WHAT YOU ARE ASKED TO DO –
Could you give back the listing below exactly, every line included?

DATA FOR ANALYSIS –
────────────────────────────────────────

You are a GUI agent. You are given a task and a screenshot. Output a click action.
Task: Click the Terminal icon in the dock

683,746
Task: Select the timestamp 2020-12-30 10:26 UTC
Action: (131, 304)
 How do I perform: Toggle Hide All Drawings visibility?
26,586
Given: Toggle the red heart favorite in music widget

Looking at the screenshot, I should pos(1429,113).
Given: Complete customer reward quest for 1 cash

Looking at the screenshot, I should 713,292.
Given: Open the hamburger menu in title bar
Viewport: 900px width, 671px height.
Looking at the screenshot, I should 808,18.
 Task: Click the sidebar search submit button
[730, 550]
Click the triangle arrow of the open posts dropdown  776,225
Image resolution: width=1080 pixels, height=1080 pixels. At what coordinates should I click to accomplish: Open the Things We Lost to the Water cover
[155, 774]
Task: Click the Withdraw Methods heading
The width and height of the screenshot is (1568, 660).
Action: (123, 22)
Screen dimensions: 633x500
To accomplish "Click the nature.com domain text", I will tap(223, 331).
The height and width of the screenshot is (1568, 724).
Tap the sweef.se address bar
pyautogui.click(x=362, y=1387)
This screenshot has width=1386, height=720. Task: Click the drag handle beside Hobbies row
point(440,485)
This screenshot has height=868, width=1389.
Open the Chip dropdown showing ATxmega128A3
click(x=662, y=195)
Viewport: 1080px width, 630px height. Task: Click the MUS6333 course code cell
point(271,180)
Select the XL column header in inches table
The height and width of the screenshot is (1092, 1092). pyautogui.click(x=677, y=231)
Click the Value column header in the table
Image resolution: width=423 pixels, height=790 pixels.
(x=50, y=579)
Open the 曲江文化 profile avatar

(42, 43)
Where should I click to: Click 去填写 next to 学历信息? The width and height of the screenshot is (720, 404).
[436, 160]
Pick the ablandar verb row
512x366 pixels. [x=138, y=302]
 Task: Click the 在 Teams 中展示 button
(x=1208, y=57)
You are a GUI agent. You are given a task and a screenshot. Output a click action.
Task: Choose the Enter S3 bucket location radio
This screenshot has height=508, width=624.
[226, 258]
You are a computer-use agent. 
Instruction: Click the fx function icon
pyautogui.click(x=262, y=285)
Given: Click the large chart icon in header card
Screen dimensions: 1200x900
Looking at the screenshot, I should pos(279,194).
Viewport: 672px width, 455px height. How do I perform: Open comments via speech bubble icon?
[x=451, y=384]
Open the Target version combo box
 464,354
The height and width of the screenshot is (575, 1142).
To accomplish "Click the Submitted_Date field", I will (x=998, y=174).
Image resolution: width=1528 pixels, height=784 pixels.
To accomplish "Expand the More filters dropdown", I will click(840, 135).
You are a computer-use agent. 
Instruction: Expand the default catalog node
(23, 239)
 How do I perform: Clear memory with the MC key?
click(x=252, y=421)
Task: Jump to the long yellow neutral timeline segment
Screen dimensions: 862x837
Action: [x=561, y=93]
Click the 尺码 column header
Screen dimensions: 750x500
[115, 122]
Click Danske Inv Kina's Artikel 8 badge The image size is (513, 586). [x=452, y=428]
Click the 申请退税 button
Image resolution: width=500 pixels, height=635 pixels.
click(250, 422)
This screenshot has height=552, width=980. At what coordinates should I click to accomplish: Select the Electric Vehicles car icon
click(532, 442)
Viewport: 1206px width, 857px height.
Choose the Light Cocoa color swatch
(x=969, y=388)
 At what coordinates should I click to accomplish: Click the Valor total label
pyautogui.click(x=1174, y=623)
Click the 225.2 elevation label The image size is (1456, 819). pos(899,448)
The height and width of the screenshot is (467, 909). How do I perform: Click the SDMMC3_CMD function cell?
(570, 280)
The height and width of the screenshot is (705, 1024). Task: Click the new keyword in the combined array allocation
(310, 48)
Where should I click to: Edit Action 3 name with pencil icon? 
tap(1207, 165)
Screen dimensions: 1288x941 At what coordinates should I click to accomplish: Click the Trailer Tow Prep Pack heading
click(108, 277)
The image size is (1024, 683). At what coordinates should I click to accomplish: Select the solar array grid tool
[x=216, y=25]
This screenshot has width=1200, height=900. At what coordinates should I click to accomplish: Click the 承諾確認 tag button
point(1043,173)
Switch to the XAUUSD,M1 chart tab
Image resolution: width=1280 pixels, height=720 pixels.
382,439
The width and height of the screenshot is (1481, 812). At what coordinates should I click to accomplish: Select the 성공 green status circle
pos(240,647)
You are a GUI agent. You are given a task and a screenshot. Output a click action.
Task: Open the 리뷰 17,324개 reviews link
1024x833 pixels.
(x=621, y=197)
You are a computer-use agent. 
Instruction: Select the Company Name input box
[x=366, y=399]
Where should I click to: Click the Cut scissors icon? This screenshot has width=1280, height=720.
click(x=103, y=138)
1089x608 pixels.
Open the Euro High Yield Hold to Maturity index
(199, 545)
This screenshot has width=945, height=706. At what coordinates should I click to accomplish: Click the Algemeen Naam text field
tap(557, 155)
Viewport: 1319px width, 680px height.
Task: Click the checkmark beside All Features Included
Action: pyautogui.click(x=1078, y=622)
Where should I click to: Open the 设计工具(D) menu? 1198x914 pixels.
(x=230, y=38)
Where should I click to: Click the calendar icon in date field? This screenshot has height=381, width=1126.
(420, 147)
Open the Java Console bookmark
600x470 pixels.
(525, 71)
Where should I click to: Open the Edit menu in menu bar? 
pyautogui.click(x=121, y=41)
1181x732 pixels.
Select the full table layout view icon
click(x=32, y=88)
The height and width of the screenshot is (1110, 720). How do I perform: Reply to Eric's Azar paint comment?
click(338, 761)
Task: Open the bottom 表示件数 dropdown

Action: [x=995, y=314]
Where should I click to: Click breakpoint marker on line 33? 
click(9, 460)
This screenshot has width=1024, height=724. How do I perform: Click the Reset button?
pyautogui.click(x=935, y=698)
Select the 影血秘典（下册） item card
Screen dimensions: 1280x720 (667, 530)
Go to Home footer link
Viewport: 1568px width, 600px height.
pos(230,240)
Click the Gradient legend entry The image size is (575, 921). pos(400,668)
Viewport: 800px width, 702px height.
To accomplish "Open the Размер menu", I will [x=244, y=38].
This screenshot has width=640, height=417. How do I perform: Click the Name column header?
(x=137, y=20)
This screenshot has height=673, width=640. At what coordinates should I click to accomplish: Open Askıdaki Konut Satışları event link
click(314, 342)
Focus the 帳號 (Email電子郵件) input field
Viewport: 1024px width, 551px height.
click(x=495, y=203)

────────────────────────────────────────

ANSWER SECTION –
You are a GUI agent. You are given a task and a screenshot. Output a click action.
Task: Click the Terminal icon in the dock

683,746
Task: Select the timestamp 2020-12-30 10:26 UTC
Action: (131, 304)
 How do I perform: Toggle Hide All Drawings visibility?
26,586
Given: Toggle the red heart favorite in music widget

Looking at the screenshot, I should pos(1429,113).
Given: Complete customer reward quest for 1 cash

Looking at the screenshot, I should 713,292.
Given: Open the hamburger menu in title bar
Viewport: 900px width, 671px height.
Looking at the screenshot, I should 808,18.
 Task: Click the sidebar search submit button
[730, 550]
Click the triangle arrow of the open posts dropdown  776,225
Image resolution: width=1080 pixels, height=1080 pixels. At what coordinates should I click to accomplish: Open the Things We Lost to the Water cover
[155, 774]
Task: Click the Withdraw Methods heading
The width and height of the screenshot is (1568, 660).
Action: (123, 22)
Screen dimensions: 633x500
To accomplish "Click the nature.com domain text", I will tap(223, 331).
The height and width of the screenshot is (1568, 724).
Tap the sweef.se address bar
pyautogui.click(x=362, y=1387)
This screenshot has width=1386, height=720. Task: Click the drag handle beside Hobbies row
point(440,485)
This screenshot has height=868, width=1389.
Open the Chip dropdown showing ATxmega128A3
click(x=662, y=195)
Viewport: 1080px width, 630px height. Task: Click the MUS6333 course code cell
point(271,180)
Select the XL column header in inches table
The height and width of the screenshot is (1092, 1092). pyautogui.click(x=677, y=231)
Click the Value column header in the table
Image resolution: width=423 pixels, height=790 pixels.
(x=50, y=579)
Open the 曲江文化 profile avatar

(42, 43)
Where should I click to: Click 去填写 next to 学历信息? The width and height of the screenshot is (720, 404).
[436, 160]
Pick the ablandar verb row
512x366 pixels. [x=138, y=302]
 Task: Click the 在 Teams 中展示 button
(x=1208, y=57)
You are a GUI agent. You are given a task and a screenshot. Output a click action.
Task: Choose the Enter S3 bucket location radio
This screenshot has height=508, width=624.
[226, 258]
You are a computer-use agent. 
Instruction: Click the fx function icon
pyautogui.click(x=262, y=285)
Given: Click the large chart icon in header card
Screen dimensions: 1200x900
Looking at the screenshot, I should pos(279,194).
Viewport: 672px width, 455px height. How do I perform: Open comments via speech bubble icon?
[x=451, y=384]
Open the Target version combo box
 464,354
The height and width of the screenshot is (575, 1142).
To accomplish "Click the Submitted_Date field", I will (x=998, y=174).
Image resolution: width=1528 pixels, height=784 pixels.
To accomplish "Expand the More filters dropdown", I will click(840, 135).
You are a computer-use agent. 
Instruction: Expand the default catalog node
(23, 239)
 How do I perform: Clear memory with the MC key?
click(x=252, y=421)
Task: Jump to the long yellow neutral timeline segment
Screen dimensions: 862x837
Action: [x=561, y=93]
Click the 尺码 column header
Screen dimensions: 750x500
[115, 122]
Click Danske Inv Kina's Artikel 8 badge The image size is (513, 586). [x=452, y=428]
Click the 申请退税 button
Image resolution: width=500 pixels, height=635 pixels.
click(250, 422)
This screenshot has height=552, width=980. At what coordinates should I click to accomplish: Select the Electric Vehicles car icon
click(532, 442)
Viewport: 1206px width, 857px height.
Choose the Light Cocoa color swatch
(x=969, y=388)
 At what coordinates should I click to accomplish: Click the Valor total label
pyautogui.click(x=1174, y=623)
Click the 225.2 elevation label The image size is (1456, 819). pos(899,448)
The height and width of the screenshot is (467, 909). How do I perform: Click the SDMMC3_CMD function cell?
(570, 280)
The height and width of the screenshot is (705, 1024). Task: Click the new keyword in the combined array allocation
(310, 48)
Where should I click to: Edit Action 3 name with pencil icon? 
tap(1207, 165)
Screen dimensions: 1288x941 At what coordinates should I click to accomplish: Click the Trailer Tow Prep Pack heading
click(108, 277)
The image size is (1024, 683). At what coordinates should I click to accomplish: Select the solar array grid tool
[x=216, y=25]
This screenshot has width=1200, height=900. At what coordinates should I click to accomplish: Click the 承諾確認 tag button
point(1043,173)
Switch to the XAUUSD,M1 chart tab
Image resolution: width=1280 pixels, height=720 pixels.
382,439
The width and height of the screenshot is (1481, 812). At what coordinates should I click to accomplish: Select the 성공 green status circle
pos(240,647)
You are a GUI agent. You are given a task and a screenshot. Output a click action.
Task: Open the 리뷰 17,324개 reviews link
1024x833 pixels.
(x=621, y=197)
You are a computer-use agent. 
Instruction: Select the Company Name input box
[x=366, y=399]
Where should I click to: Click the Cut scissors icon? This screenshot has width=1280, height=720.
click(x=103, y=138)
1089x608 pixels.
Open the Euro High Yield Hold to Maturity index
(199, 545)
This screenshot has width=945, height=706. At what coordinates should I click to accomplish: Click the Algemeen Naam text field
tap(557, 155)
Viewport: 1319px width, 680px height.
Task: Click the checkmark beside All Features Included
Action: pyautogui.click(x=1078, y=622)
Where should I click to: Open the 设计工具(D) menu? 1198x914 pixels.
(x=230, y=38)
Where should I click to: Click the calendar icon in date field? This screenshot has height=381, width=1126.
(420, 147)
Open the Java Console bookmark
600x470 pixels.
(525, 71)
Where should I click to: Open the Edit menu in menu bar? 
pyautogui.click(x=121, y=41)
1181x732 pixels.
Select the full table layout view icon
click(x=32, y=88)
The height and width of the screenshot is (1110, 720). How do I perform: Reply to Eric's Azar paint comment?
click(338, 761)
Task: Open the bottom 表示件数 dropdown

Action: [x=995, y=314]
Where should I click to: Click breakpoint marker on line 33? 
click(9, 460)
This screenshot has width=1024, height=724. How do I perform: Click the Reset button?
pyautogui.click(x=935, y=698)
Select the 影血秘典（下册） item card
Screen dimensions: 1280x720 (667, 530)
Go to Home footer link
Viewport: 1568px width, 600px height.
pos(230,240)
Click the Gradient legend entry The image size is (575, 921). pos(400,668)
Viewport: 800px width, 702px height.
To accomplish "Open the Размер menu", I will [x=244, y=38].
This screenshot has width=640, height=417. How do I perform: Click the Name column header?
(x=137, y=20)
This screenshot has height=673, width=640. At what coordinates should I click to accomplish: Open Askıdaki Konut Satışları event link
click(314, 342)
Focus the 帳號 (Email電子郵件) input field
Viewport: 1024px width, 551px height.
click(x=495, y=203)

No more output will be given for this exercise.